_Excerpted records_
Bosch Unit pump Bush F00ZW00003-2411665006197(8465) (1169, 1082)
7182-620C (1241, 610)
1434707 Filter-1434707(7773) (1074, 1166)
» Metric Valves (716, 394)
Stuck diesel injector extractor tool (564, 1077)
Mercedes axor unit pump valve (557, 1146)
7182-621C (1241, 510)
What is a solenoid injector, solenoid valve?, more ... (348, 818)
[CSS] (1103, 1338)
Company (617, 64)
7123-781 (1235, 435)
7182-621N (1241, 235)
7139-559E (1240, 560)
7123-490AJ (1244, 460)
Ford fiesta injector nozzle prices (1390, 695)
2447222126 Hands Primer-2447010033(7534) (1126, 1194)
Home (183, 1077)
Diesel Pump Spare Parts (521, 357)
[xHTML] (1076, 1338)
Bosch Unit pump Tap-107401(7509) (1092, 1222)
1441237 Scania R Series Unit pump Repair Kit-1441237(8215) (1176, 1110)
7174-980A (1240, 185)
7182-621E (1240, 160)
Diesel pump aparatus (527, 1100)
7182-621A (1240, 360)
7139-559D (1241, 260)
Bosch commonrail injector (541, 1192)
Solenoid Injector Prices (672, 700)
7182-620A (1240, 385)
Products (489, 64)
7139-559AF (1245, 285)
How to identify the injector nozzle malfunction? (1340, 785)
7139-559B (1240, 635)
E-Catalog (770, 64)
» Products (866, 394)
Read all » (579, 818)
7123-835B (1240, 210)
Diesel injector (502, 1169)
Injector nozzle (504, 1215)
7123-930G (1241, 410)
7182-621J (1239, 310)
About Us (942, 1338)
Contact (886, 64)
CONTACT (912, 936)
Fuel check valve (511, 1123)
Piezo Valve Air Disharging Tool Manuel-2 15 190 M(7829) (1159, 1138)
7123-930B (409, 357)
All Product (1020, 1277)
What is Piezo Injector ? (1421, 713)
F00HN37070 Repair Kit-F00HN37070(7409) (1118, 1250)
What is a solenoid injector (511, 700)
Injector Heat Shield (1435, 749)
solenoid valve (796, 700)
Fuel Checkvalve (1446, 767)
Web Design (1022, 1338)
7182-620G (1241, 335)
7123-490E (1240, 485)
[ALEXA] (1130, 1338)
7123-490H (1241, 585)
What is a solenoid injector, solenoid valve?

_Problem details_
Your answer is the line containing "7182-621J (1239, 310)" plus every line after it through the end of the entries, given again exactly and alone.

_Response area_
7182-621J (1239, 310)
About Us (942, 1338)
Contact (886, 64)
CONTACT (912, 936)
Fuel check valve (511, 1123)
Piezo Valve Air Disharging Tool Manuel-2 15 190 M(7829) (1159, 1138)
7123-930B (409, 357)
All Product (1020, 1277)
What is Piezo Injector ? (1421, 713)
F00HN37070 Repair Kit-F00HN37070(7409) (1118, 1250)
What is a solenoid injector (511, 700)
Injector Heat Shield (1435, 749)
solenoid valve (796, 700)
Fuel Checkvalve (1446, 767)
Web Design (1022, 1338)
7182-620G (1241, 335)
7123-490E (1240, 485)
[ALEXA] (1130, 1338)
7123-490H (1241, 585)
What is a solenoid injector, solenoid valve?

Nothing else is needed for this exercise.